La vieille garde fakirienne est unanime.
À l’époque pour pas mal d’entre nous, c’était encore « le temps des œufs au plat, le temps des chambres sous les toits ». Nous faisions vivre ce canard, sans aucune certitude, et sans même penser sérieusement qu’il pourrait avoir un quelconque avenir.
C’est alors que Jean Damay, prêtre-ouvrier, est arrivé parmi nous, accompagné de ses inséparables casquette, pipe, et sac en bandoulière.
Son profil tranchait avec le nôtre, qui sortions à peine des jupons de nos mères. Sa vie, elle était déjà bien remplie : ordonné prêtre le 29 juin 1962 à Amiens, avant de devenir vicaire, aumônier, missionnaire en Afrique, pour aider au développement agricole et à la mise en place d’un système de troc, et où il écrira ses Lettres du Nord-Cameroun, mais aussi infirmier, pouvant chanter Brel en faisant une prise de sang… Sans compter son implication dans le tissu associatif local, comme auprès du Collectif des sans-papiers, ou le DAL.
Jean, donc, souhaitait apporter de la rigueur dans notre vie associative quelque peu « décontractée » sur le plan administratif.
Il endossera alors le rôle de trésorier.
Avant lui, un sachet plastique Mammouth tenait lieu de caisse.
Avec Jean, nous aurions désormais un « état des comptes mensuels », avec une colonne « Crédit », et une autre « Débit », annonçant un chiffre précis à la fin de chaque mois. Divine surprise quand il découvrait vingt abonnés supplémentaires… Voilà qui tenait du miracle !
Son compte-rendu était parfois accompagné d’une lettre manuscrite dans laquelle il n’hésitait pas à donner son point de vue, honnêtement, et parfois sans complaisance. Car c’était un homme libre, comme lorsqu’il avait claqué la porte aux autorités ecclésiastiques souhaitant transférer leurs bureaux dans un appartement cossu d’un quartier bien tranquille : « Moi ce que je veux, c’est être avec les gens ! » Libre, aussi, comme ce jour où jouant de l’orgue à la cathédrale, il avait prolongé son accompagnement de chants classiques par quelques notes de « Viens poupoule, viens poupoule, viens »…

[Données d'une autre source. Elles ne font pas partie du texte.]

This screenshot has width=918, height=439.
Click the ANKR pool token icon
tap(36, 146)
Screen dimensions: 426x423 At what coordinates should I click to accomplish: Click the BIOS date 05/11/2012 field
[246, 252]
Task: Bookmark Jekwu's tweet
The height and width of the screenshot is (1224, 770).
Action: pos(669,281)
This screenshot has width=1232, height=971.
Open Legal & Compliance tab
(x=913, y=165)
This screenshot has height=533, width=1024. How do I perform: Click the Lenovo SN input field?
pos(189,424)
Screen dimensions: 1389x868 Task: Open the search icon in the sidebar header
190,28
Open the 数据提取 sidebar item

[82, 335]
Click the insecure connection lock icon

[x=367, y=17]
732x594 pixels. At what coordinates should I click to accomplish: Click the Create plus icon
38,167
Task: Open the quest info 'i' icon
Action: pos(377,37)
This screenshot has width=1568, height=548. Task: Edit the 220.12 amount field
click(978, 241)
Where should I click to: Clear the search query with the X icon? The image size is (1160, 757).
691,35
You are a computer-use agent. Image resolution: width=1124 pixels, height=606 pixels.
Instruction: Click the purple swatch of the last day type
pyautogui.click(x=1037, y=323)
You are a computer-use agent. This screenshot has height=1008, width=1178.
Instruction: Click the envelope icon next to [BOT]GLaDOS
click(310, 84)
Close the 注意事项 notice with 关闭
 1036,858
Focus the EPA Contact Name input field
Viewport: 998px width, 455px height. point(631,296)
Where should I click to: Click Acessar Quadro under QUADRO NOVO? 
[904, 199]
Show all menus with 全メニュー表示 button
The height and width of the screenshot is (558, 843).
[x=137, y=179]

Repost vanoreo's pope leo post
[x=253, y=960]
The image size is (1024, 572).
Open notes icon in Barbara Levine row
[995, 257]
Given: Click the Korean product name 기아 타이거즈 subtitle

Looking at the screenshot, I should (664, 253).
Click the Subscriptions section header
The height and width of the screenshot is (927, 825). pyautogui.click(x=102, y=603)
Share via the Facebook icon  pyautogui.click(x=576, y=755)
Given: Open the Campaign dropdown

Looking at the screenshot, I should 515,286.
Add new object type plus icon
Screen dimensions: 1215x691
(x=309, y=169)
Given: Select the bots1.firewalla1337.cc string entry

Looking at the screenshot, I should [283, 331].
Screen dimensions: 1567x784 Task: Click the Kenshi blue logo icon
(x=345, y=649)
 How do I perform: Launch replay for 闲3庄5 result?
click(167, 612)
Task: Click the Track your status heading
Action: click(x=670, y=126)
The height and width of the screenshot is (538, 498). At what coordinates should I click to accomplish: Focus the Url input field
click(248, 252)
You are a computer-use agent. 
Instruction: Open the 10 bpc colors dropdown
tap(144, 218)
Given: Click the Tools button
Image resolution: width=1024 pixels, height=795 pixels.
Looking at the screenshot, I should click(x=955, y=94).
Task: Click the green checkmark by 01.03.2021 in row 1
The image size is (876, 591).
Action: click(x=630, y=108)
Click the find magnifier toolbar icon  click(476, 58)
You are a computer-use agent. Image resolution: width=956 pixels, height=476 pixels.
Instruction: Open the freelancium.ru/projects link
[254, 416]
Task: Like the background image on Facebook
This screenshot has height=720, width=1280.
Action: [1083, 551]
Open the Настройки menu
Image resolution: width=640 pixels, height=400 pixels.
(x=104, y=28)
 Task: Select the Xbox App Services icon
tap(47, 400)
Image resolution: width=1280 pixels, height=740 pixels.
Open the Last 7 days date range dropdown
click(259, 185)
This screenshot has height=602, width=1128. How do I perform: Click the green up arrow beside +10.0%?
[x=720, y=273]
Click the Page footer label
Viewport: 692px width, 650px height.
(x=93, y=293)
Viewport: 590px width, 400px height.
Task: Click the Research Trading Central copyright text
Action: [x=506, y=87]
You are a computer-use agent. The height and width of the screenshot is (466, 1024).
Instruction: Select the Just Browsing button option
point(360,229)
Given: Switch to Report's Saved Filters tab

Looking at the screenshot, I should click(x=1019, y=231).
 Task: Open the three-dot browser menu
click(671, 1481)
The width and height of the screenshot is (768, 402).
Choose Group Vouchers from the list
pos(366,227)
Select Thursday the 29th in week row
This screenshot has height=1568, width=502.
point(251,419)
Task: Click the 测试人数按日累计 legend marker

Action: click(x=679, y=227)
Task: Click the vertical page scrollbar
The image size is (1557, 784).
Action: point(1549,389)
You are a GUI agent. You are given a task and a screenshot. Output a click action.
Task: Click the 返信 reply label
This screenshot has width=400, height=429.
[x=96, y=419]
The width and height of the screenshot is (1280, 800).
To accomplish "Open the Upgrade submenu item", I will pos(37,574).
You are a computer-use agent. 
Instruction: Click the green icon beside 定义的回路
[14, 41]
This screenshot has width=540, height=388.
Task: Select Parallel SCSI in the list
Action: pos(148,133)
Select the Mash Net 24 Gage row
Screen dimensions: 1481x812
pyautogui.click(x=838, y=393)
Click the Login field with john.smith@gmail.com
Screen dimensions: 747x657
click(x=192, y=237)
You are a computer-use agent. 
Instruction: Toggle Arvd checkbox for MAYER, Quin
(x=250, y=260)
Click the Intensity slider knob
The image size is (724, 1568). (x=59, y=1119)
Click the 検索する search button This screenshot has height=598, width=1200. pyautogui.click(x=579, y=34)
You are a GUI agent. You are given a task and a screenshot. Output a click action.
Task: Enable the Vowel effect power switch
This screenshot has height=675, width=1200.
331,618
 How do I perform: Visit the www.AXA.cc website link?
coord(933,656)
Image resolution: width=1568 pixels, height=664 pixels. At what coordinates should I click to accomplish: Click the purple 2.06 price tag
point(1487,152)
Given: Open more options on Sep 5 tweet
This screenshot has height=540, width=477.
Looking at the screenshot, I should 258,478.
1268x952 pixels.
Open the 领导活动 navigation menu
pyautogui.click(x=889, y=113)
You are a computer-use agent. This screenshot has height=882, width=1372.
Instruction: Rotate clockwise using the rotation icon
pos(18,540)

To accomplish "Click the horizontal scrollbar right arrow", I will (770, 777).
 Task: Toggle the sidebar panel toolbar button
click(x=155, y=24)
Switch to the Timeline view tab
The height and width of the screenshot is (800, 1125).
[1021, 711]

À nos côtés, ce trésorier était vigilant. Aline, salariée à l’époque, n’a pas oublié quand il « tenait serrés les cordons de la bourse de Fakir ». « Je venais chercher mon chèque d’emploi-jeune, et j’avais l’impression de venir forcer un coffre-fort ! » Pas de doute, le trésor de guerre était bien gardé… Et puis, bien avant, il y avait eu « les vacances de mon enfance », quand « il était là, pipe au bec, bonnet vissé sur la tête pour ses footings matinaux. »
Jean n’était pas seul à être venu nous soutenir. Sa sœur, Thérèse Couraud-Damay, infatigable militante et nonne défroquée, était également devenue présidente du journal. C’est chez elle que nous nous retrouvions bien souvent, pour organiser l’envoi aux abonnés en dégustant tartes, crêpes, gâteaux… et le surprenant cake poireaux-moules, laissant à l’occasion quelque traces de gras sur vos journaux. Souvenir heureux : dans sa petite maison avec pleine vue sur le cimetière se retrouvait la faune hétéroclite qui composait cette équipe, du bouffeur de curés jusqu’aux cathos (plus ou moins) de gauche.
En s’investissant à nos côtés, Jean était venu nous dire que c’est à nous qu’il passait le témoin, qu’il nous désignait comme ceux qui devaient continuer le combat, que ce journal avait un véritable rôle à jouer à l’avenir. Et même si sa présence imposait le respect, il se voulait toujours accessible, ouvert à la conversation. Quand tu débarquais dans sa petite maison de la rue Pierre Lefort, il t’accueillait volontiers avec une petite blague arrosée d’un verre de kéfir, terminant toujours la conversation par son traditionnel « Voilà voilà… »
Jean est parti en cette fin octobre.
Au jour des adieux, à l’église, les sans-papiers ont dressé une haie d’honneur au passage du cercueil, en chantant Lily de Pierre Perret.
Et aujourd’hui, Jean sait.
Il sait s’il avait raison de croire en ce « Bon Dieu ».
Quant à nous, nous savons que son passage ici-bas aura permis de rendre notre trésorerie, et surtout ce monde, un peu meilleurs.